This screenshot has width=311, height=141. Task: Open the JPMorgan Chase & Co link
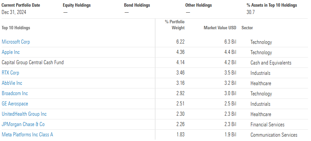23,124
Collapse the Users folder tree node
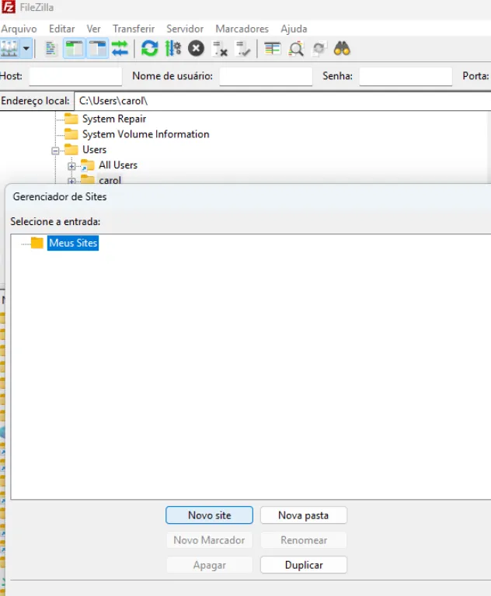The width and height of the screenshot is (491, 596). [56, 151]
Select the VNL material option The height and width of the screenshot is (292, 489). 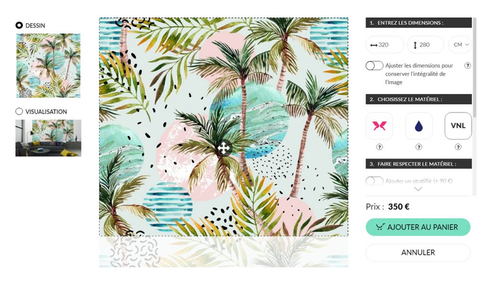pyautogui.click(x=458, y=126)
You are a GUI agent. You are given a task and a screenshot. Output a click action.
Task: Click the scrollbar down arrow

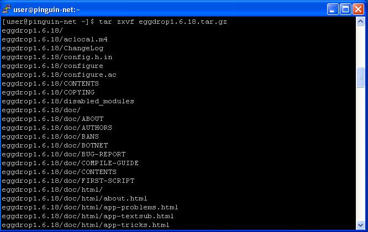point(360,225)
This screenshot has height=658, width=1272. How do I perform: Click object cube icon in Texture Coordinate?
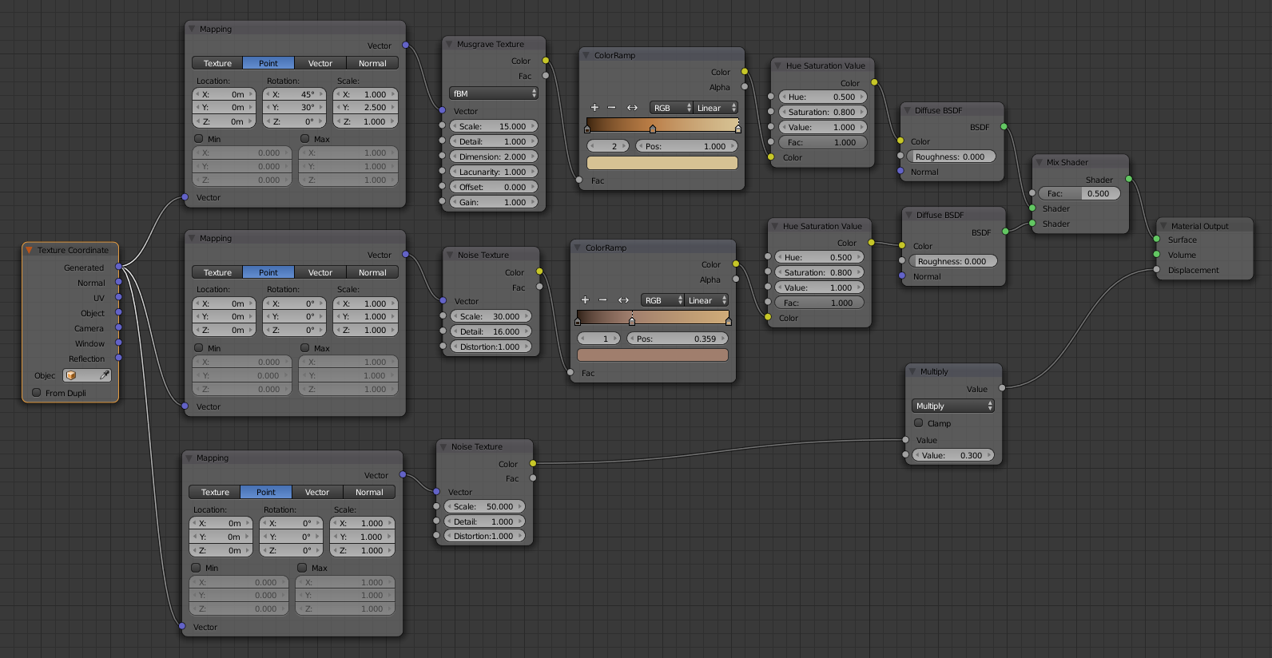(x=71, y=375)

# # # # #

# ASSIGNMENT
Excluding pictures, copy exactly the lines from the line containing "Task: Click the scrollbar down arrow" through the last line of the data, inclusive.

# SOLUTION FOR THIS TASK
Task: Click the scrollbar down arrow

point(360,225)
This screenshot has height=658, width=1272. How do I perform: Click object cube icon in Texture Coordinate?
(x=71, y=375)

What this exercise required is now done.